The New York architect, longtime dean of the Yale School of Architecture, has been selected twice before to design the museum - first in 2004, when it was to be built in Valley Forge National Historical Park, and a year later, when the site was moved to an adjacent property.
Both projects were scrapped when disputes arose with the National Park Service, neighbors, and other parties over the museum's placement and potential ancillary land use.
Then, last year, the American Revolution Center, the nonprofit creating the museum and supplying its artifacts, agreed to give the Park Service a 78-acre property across from Valley Forge in exchange for the site of the old Independence Park visitor center at Third and Chestnut Streets.
Although Stern's firm might have seemed the automatic choice for the new project, the center sought competitive bids once more.
"We felt that in order to exercise due diligence, we should go out there," said David Acton, secretary of the center's board of directors and vice chairman of the building committee that reviewed 40 architects' proposals.
Last spring, five finalists were chosen. Stern's concept was the clear winner, Acton said: "Bob took it to a higher level. His conceptual proposal was very detailed."
Stern's concept for the museum at Valley Forge was praised for its sophistication and fluid lines.

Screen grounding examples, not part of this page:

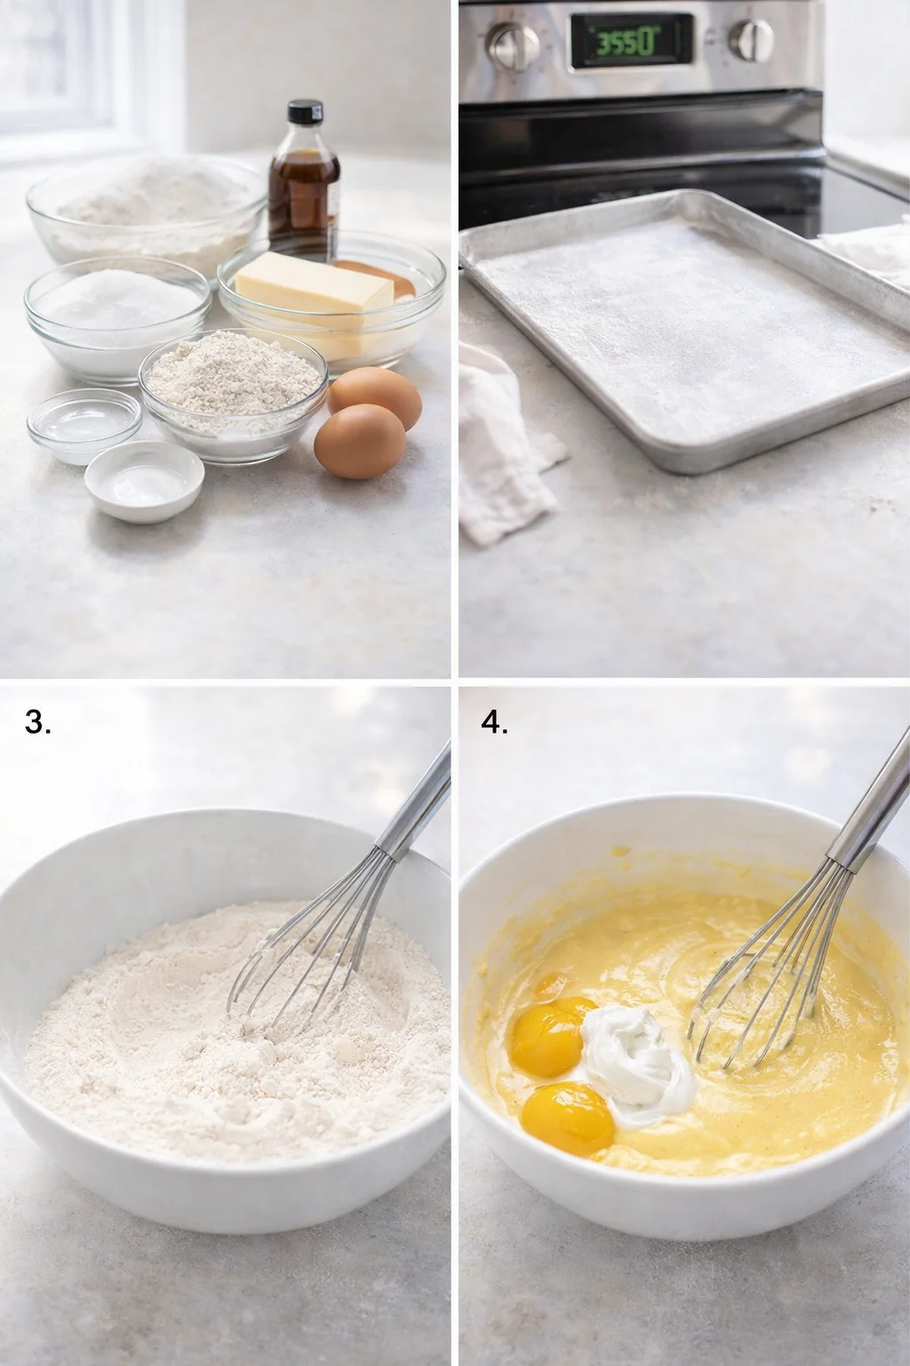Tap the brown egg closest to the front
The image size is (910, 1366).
coord(359,442)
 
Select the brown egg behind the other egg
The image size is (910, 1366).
coord(375,396)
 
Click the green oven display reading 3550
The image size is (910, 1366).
coord(630,42)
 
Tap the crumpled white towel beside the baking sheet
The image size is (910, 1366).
coord(502,445)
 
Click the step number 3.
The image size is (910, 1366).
coord(38,723)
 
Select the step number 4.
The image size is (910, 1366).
coord(495,723)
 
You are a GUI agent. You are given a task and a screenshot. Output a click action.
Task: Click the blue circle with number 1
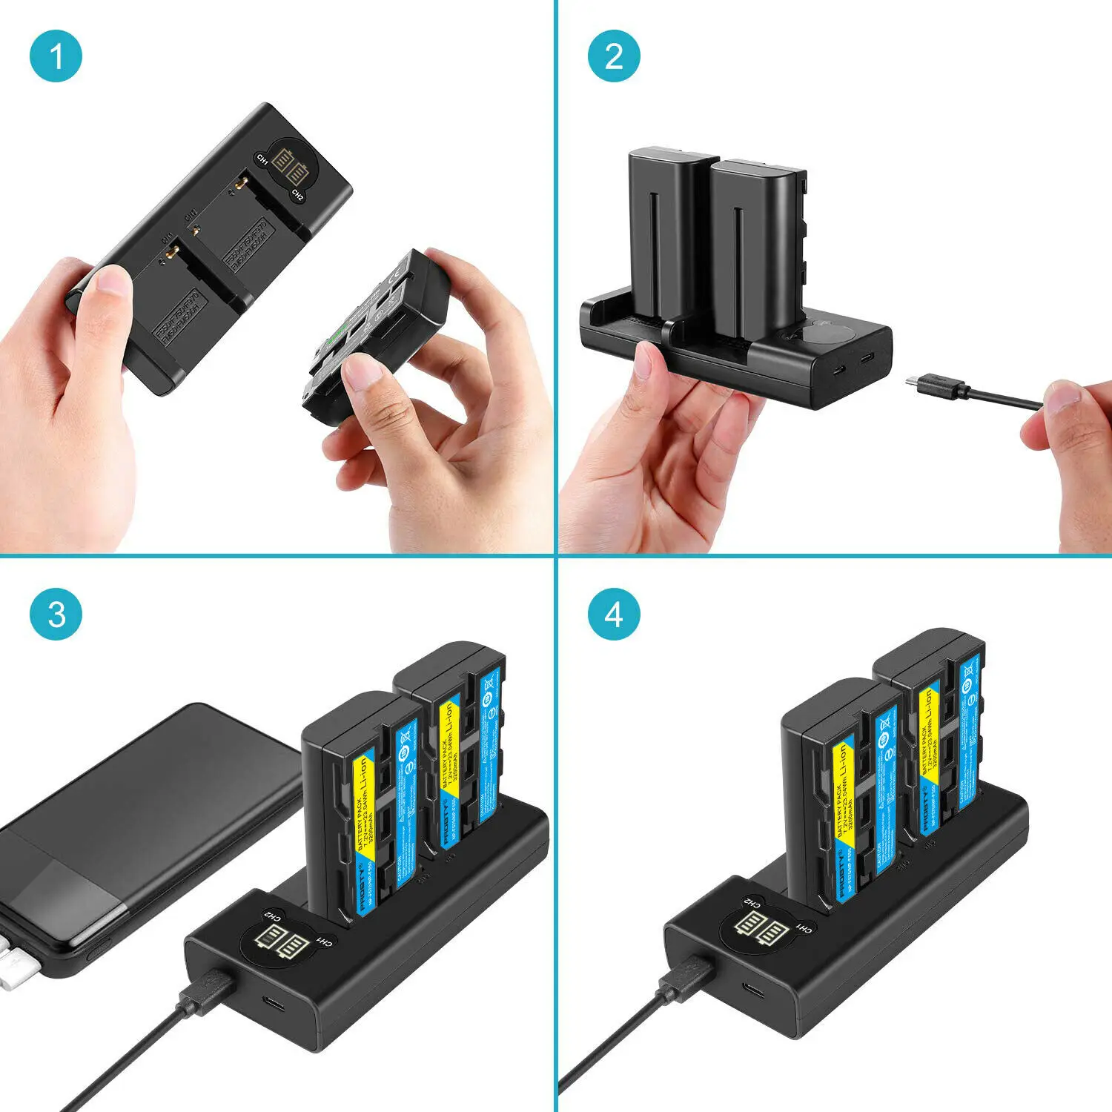coord(56,56)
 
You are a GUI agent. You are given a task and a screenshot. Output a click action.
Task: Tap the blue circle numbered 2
coord(614,56)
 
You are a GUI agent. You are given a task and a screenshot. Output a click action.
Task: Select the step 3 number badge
coord(56,615)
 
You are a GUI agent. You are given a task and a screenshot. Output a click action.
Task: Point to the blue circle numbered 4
coord(614,615)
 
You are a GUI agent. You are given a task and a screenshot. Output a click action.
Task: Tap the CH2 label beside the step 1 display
coord(297,195)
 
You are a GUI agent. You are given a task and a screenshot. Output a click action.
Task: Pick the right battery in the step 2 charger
coord(756,245)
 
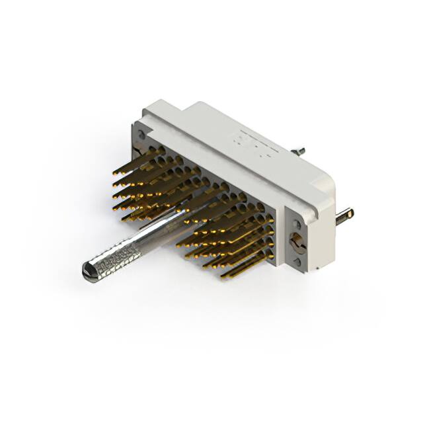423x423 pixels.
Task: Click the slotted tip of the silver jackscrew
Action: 86,270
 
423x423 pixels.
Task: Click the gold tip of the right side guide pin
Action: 350,213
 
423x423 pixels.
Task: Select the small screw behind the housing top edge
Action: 299,151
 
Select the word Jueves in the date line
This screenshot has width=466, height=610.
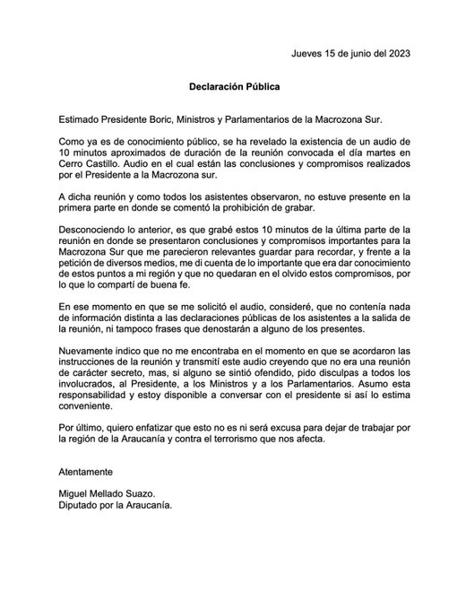click(x=310, y=54)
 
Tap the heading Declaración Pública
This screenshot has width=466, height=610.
click(x=234, y=88)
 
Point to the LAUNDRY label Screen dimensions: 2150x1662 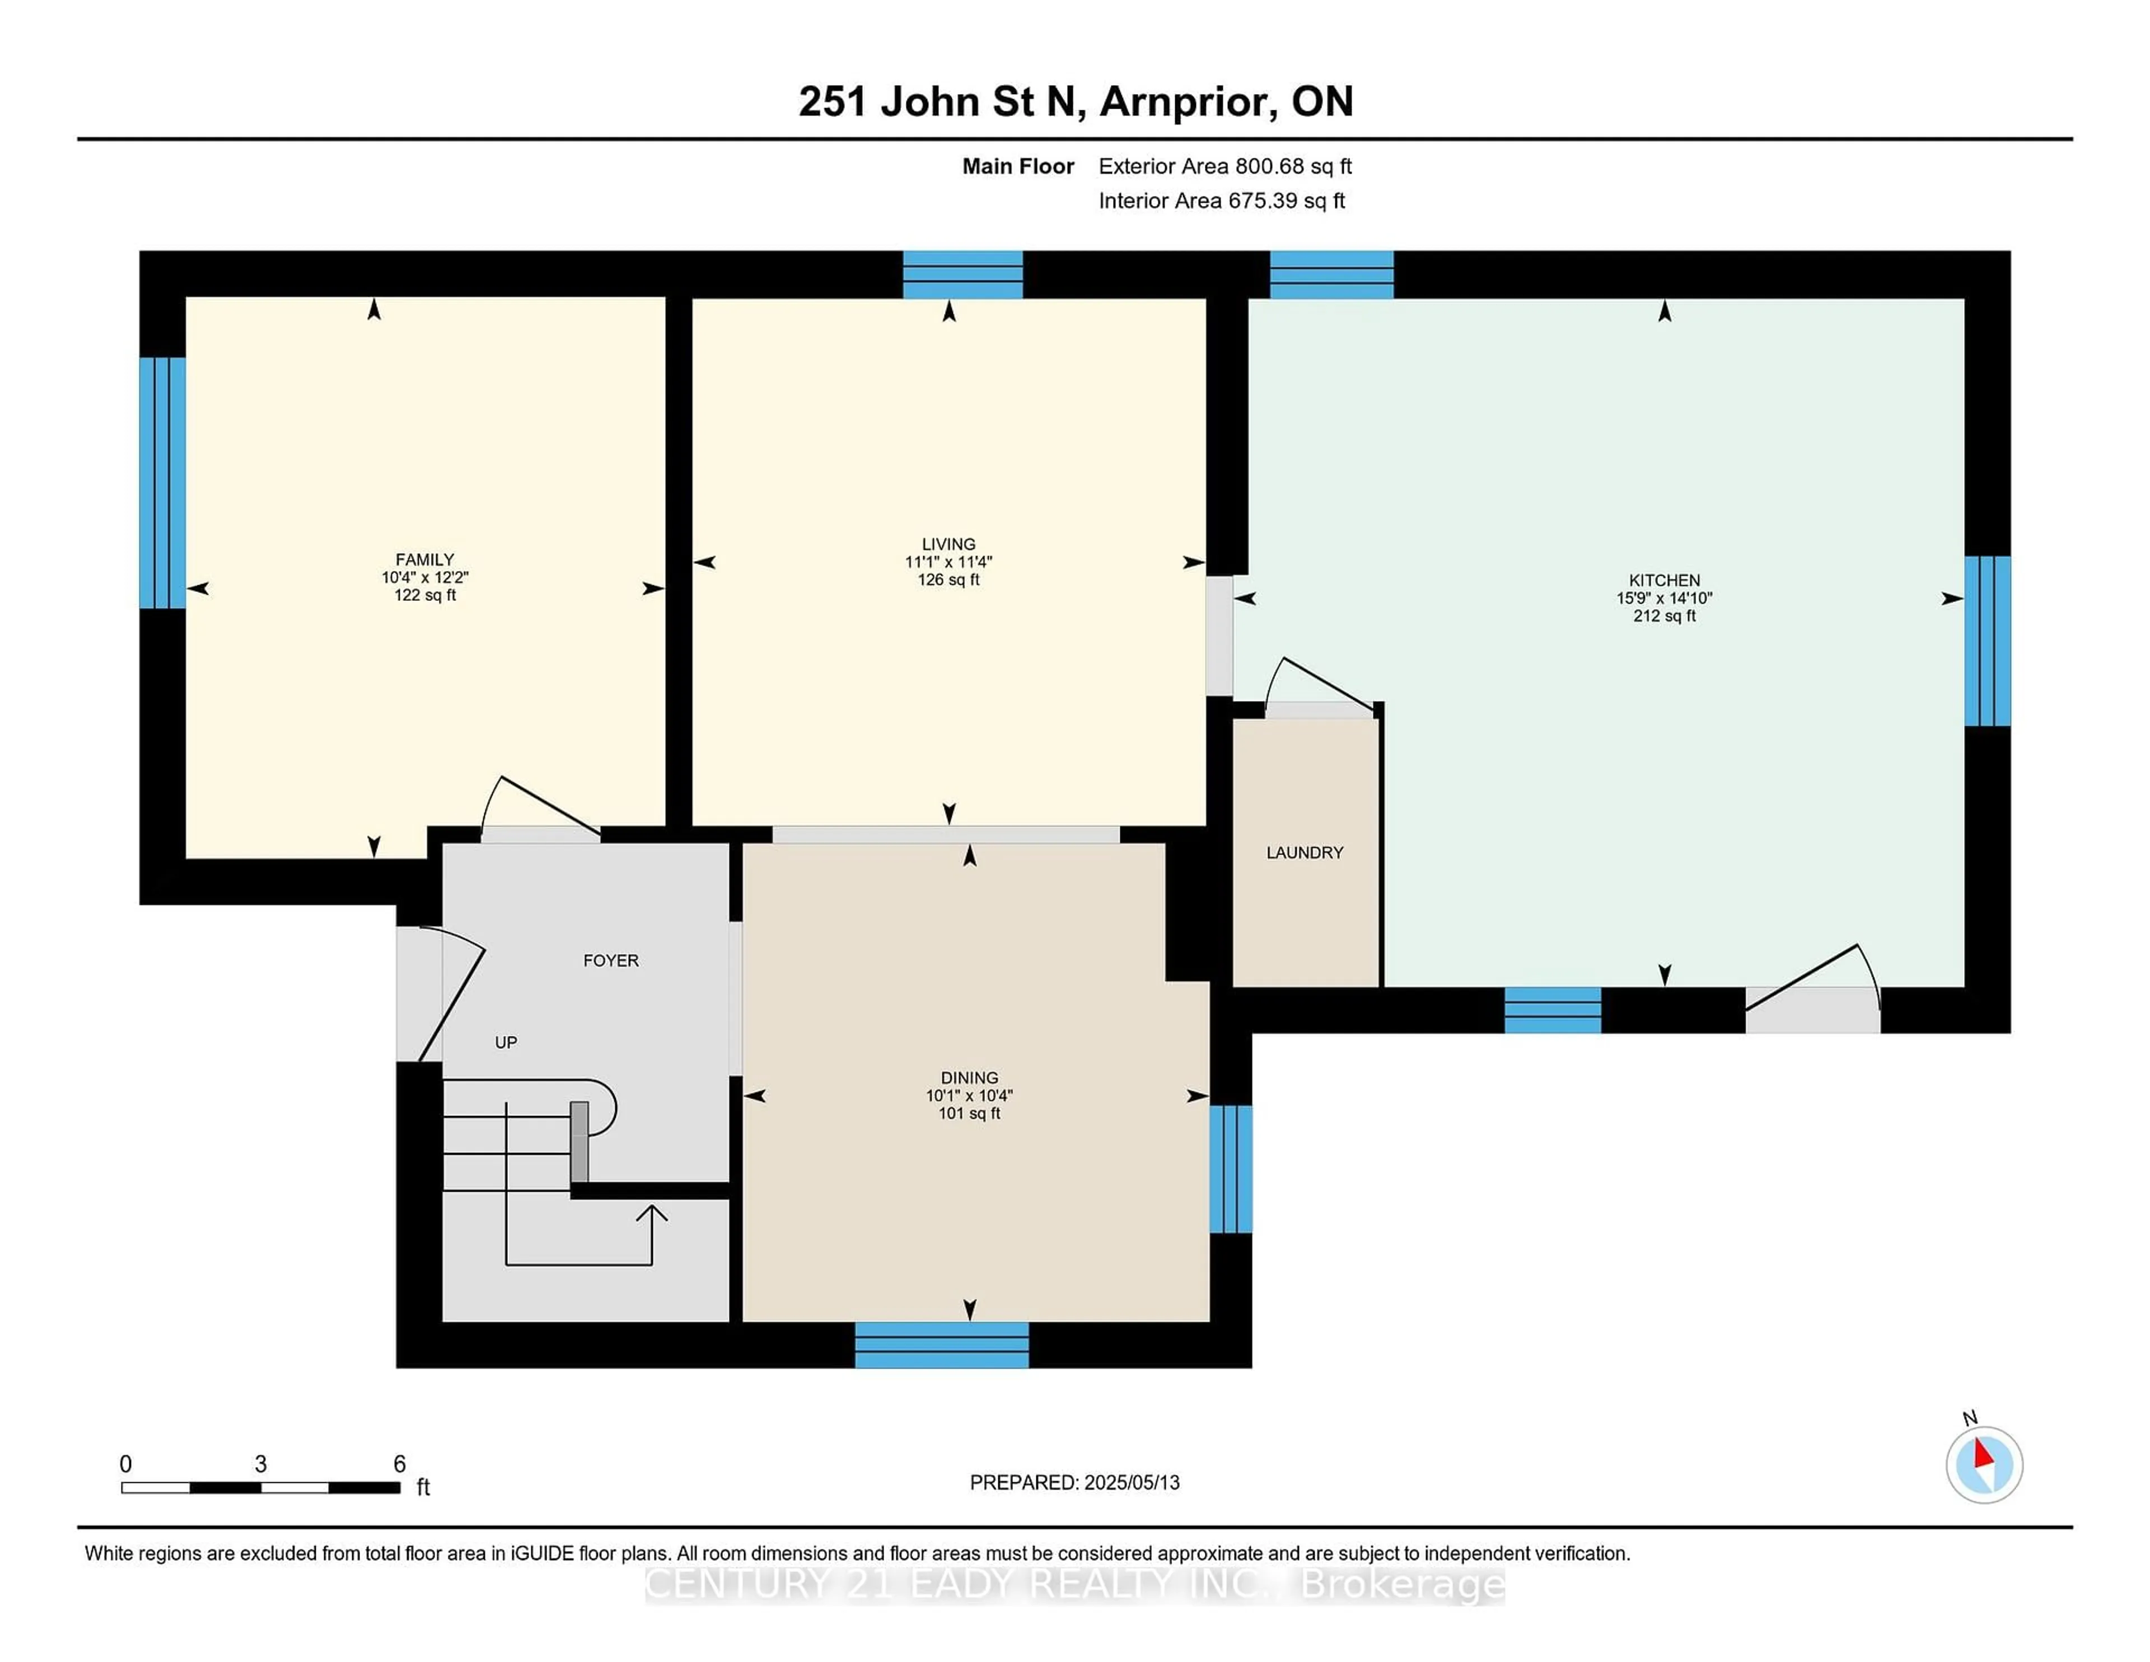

The building on Independence Mall will be very different, Acton said: "It is in a city district as opposed to a cornfield. If they had just rehashed the old design, we wouldn't have been impressed."
The $150 million project, funded in part with a grant from the state, is expected to be completed in 2015. Stern, in an interview, anticipated that he would have a "fully cooked" design ready by February.
His firm designed the Comcast Center and plans for the redevelopment of the Navy Yard. Among the other buildings in the 72-year-old architect's portfolio are the Norman Rockwell Museum in Stockbridge, Mass.; hotels for the Walt Disney Co. in Orlando, Paris, and Tokyo; and the George W. Bush Presidential Center at Southern Methodist University in Dallas.
Despite his success, critics have faulted some of Stern's work. Inquirer architecture critic Inga Saffron once wrote that he had a reputation of "serving up bland historical pastiches."
"I feel a great sense of responsibility," Stern said last week. The new three-story museum will sit east of Independence Hall, "cheek by jowl" with the Custom House, he said. "It will be a small building at the foothill of a mountain."
Unlike the modernist National Museum of American Jewish History, which opened on the mall last year, Stern said, his design will use "the language of traditional Philadelphia architecture." He plans to work with red brick and limestone, and perhaps wooden windows: "We will make an inventive new composition using those familiar elements."
The interior will feature a grand staircase and entrance lobby that will prepare visitors to imagine going back to the revolutionary period, he said.
"It's one of the great commissions that I've ever undertaken," Stern said.
Among the items in the center's collection, much of which has been kept in storage for years, are a tent of George Washington's, a 1777 bill of sale for an 18-year-old slave named Henry from New Jersey, and a brace of silver-mounted cannon-barrel pistols that once belonged to Lord North, British prime minister under King George III.
The center also announced that the exhibits will be designed by MFM Design, a Maryland firm that has done projects for the Smithsonian Institution, Winterthur, and the American Museum of Natural History.
H.F. "Gerry" Lenfest, chairman of the center's board, said in a statement that both Stern's firm and MFM were chosen through a rigorous process. "In their distinct disciplines," he said, "each firm has the expertise to lead our efforts to develop a world-class museum that will inspire and engage people."